=== PROBLEM ===
Reproduce the material below word for word, leaving out the pictures.

=== RECORDS FOR THIS EXERCISE ===
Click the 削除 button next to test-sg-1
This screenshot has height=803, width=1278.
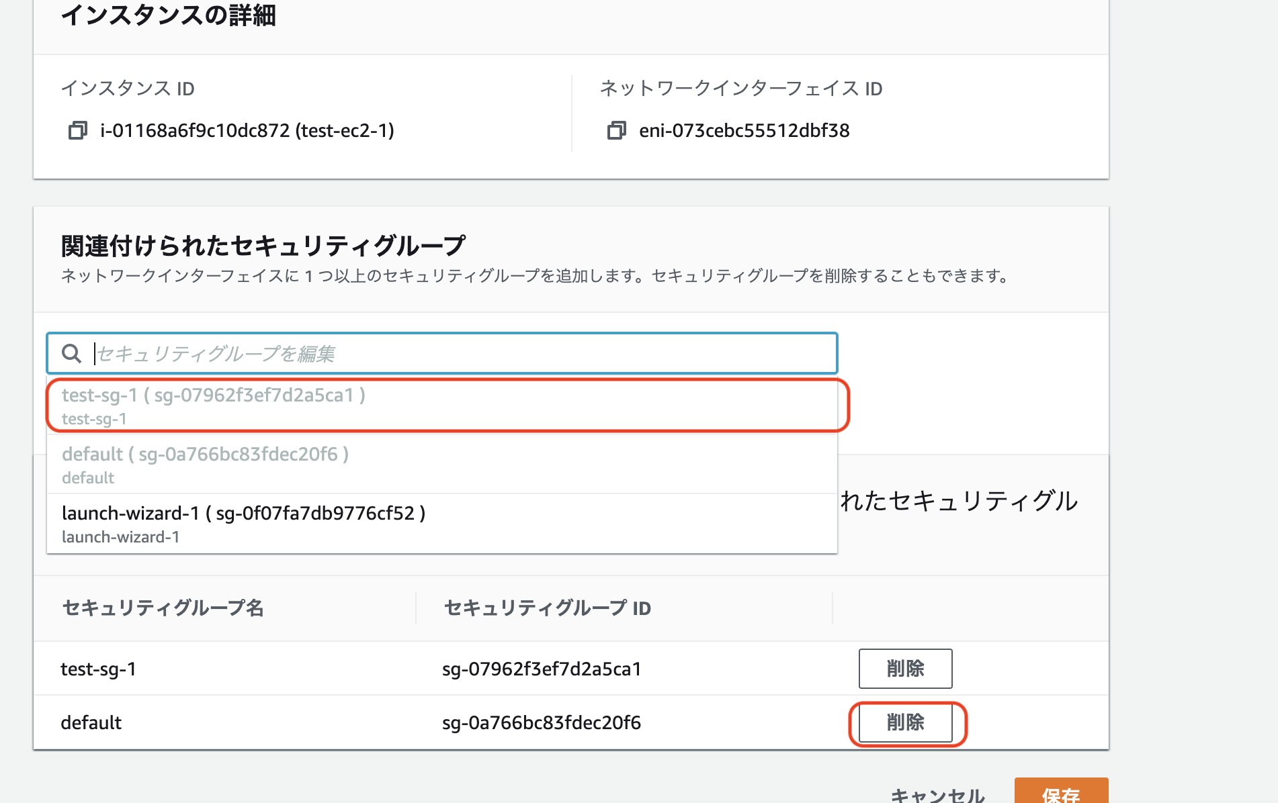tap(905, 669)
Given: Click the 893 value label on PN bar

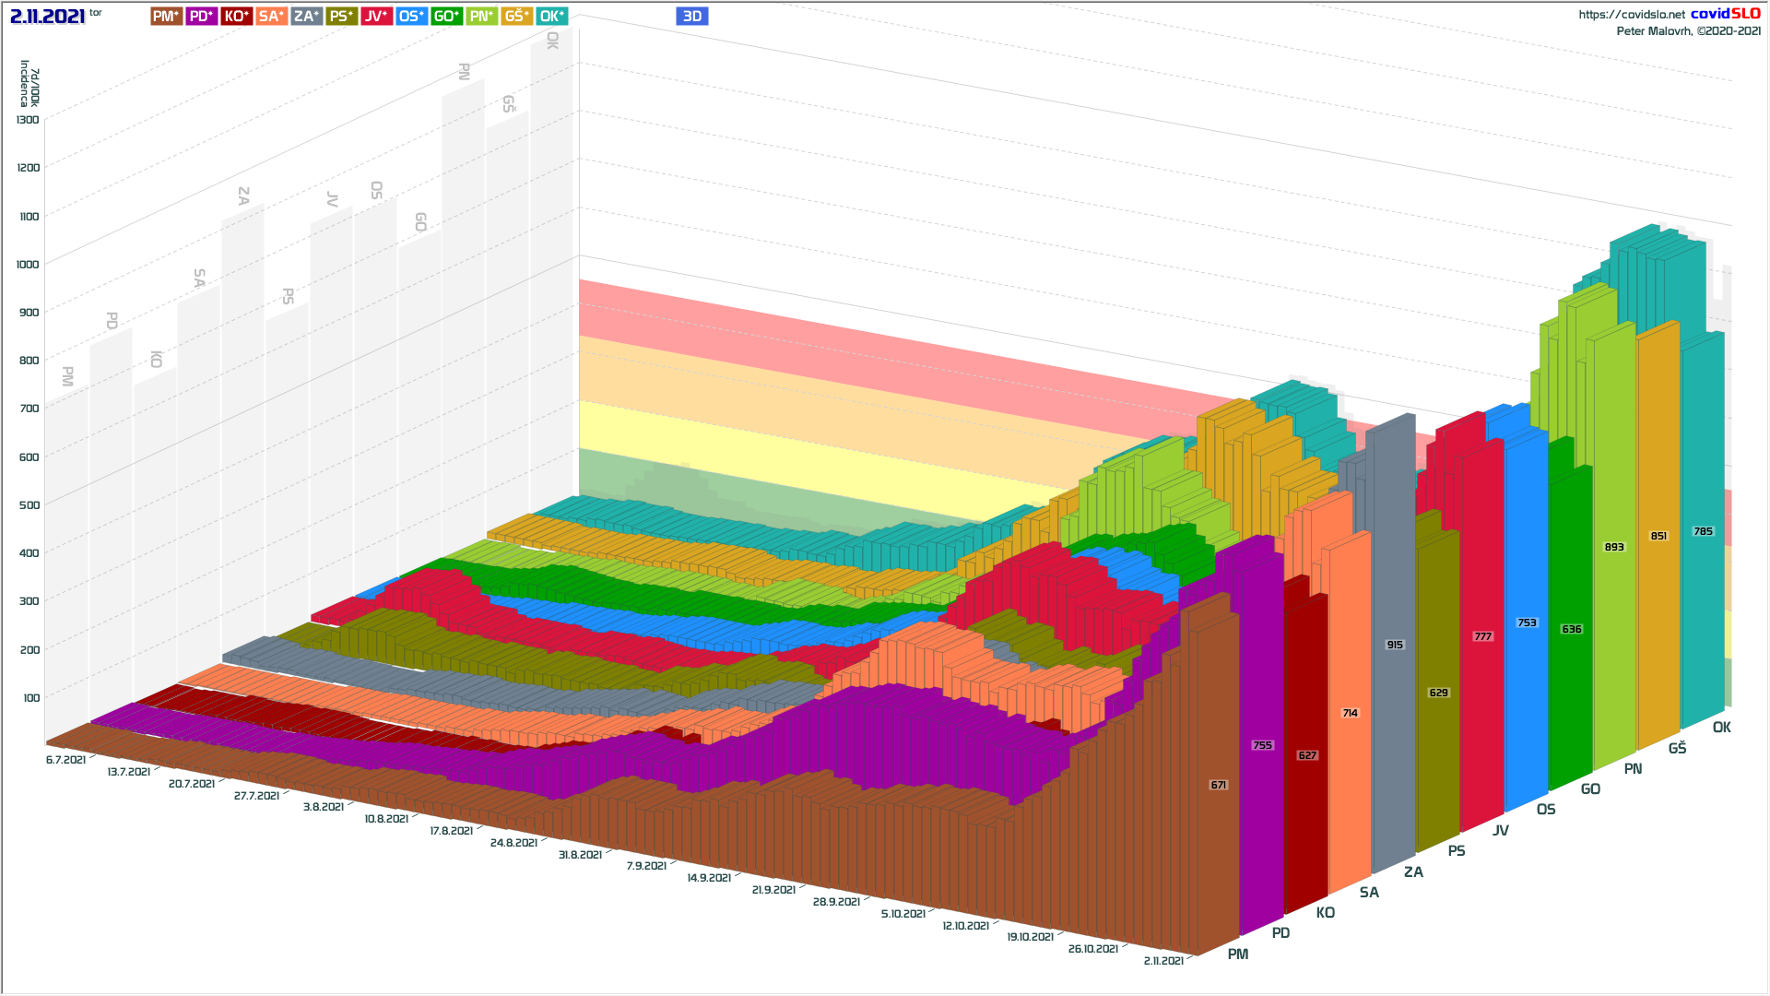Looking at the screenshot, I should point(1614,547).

=== ANSWER TO THE PROBLEM ===
Click the 削除 button next to test-sg-1
This screenshot has height=803, width=1278.
tap(905, 669)
Given: Click the 893 value label on PN bar

Looking at the screenshot, I should point(1614,547).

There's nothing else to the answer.